When I'm not sure, or when I'm addressing a group, I say, "Happy Holidays."The writer of the original story also called for a balance where there isn't any regarding the usage of "Merry Christmas" and "Happy Holidays."
I don't say this to slight Christmas, but to be polite and sensible. Wishing "Merry Christmas" to someone who doesn't celebrate Christmas is like wishing someone "Happy birthday" when his birthday is six months off --- it's not so much rude as it is weird.
At the same time, however, wishing someone "Happy Holidays" when you have good reason to believe that he celebrates Christmas is also weird.
It comes off as prissy, and, intentionally or not, it carries with it the suggestion that you, the speaker, feel "Christmas" is a word that polite people avoid.
This suggestion, in turn, feeds a fear that modern secular culture is out to remove Christ from the winter holiday season one greeting at a time, if necessary.
I get that. I happen to think the fear is baseless. Observing the Nativity remains the overwhelming reason most Americans celebrate at this time of year, and their freedom to do so is vast.
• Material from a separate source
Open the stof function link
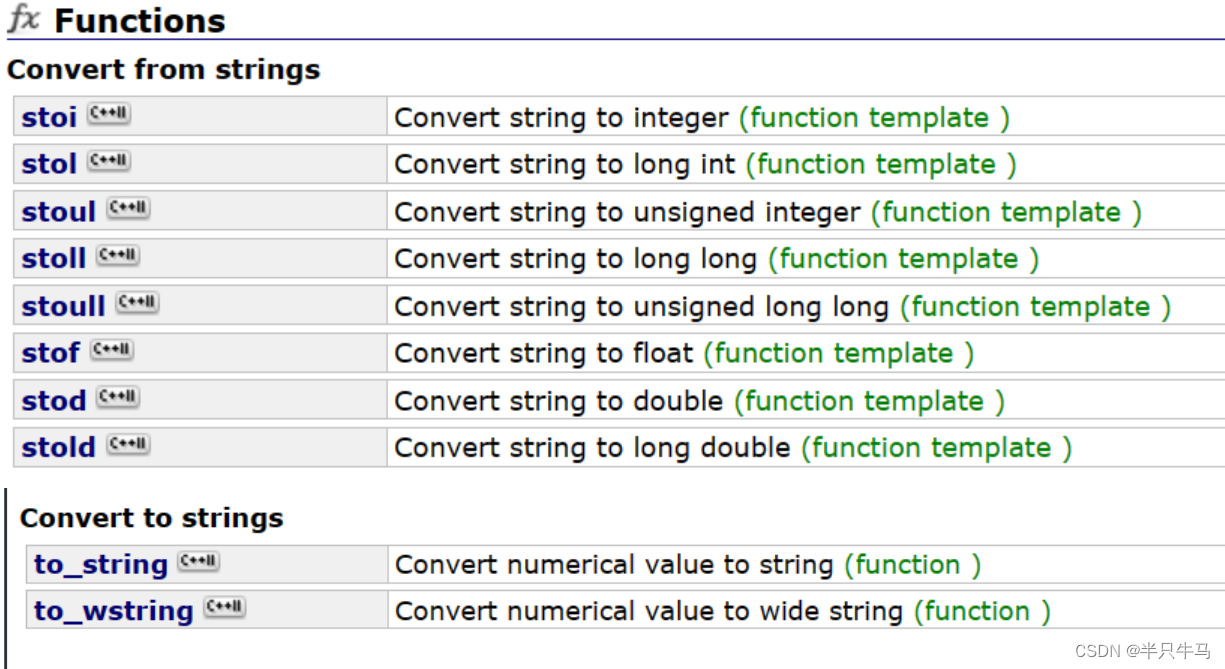 tap(51, 353)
But I see how "Happy Holidays" can sound like a cold dismissal of that observance.
At the same time, I see how "Merry Christmas" as a blanket greeting carries with it the suggestion to the non-Christian that those who don't celebrate Christmas are misfits; oddballs whose strange beliefs don't command even a tip of the verbal cap.
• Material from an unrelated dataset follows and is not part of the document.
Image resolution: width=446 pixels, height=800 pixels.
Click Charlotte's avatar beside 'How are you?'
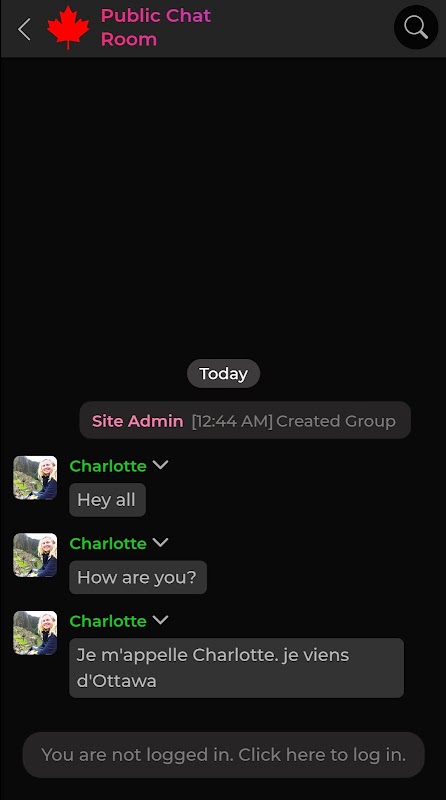click(35, 556)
If there's any way to break this absurd logjam in seasonal pleasantries, it lies in each of us making a reassuring effort to use the appropriate greeting with the appropriate people.If Christmas really is that time of year when peace on earth and goodwill toward men ought to reign, how about we see a little bit more of that? Personally, I just wish everyone a Merry Christmas; not meaning to offend, but this is one place where I see an appeal to tradition isn't that far off base.
Don't assume, but don't chicken out, either. And for goodness' sake, don't take offense when none is intended.
My family has received a plethora of Christmas cards from church members, each one with different greetings on them. Season's Greetings, Happy Holidays, Merry Christmas; some have a nativity, some a snowman, and heaven forbid, some have Santa Claus. Christmas has a lot of trappings associated with it and many, try as we might, we cannot avoid. But steps can be taken in the general direction. There are a lot of things I like about Christmastime, a lot of things I utterly despise.
But if Santa really does plan on riding this year, perhaps he could bring each of us a generous dose of humility, a moderate splash of tolerance, and a smattering of reason and common sense.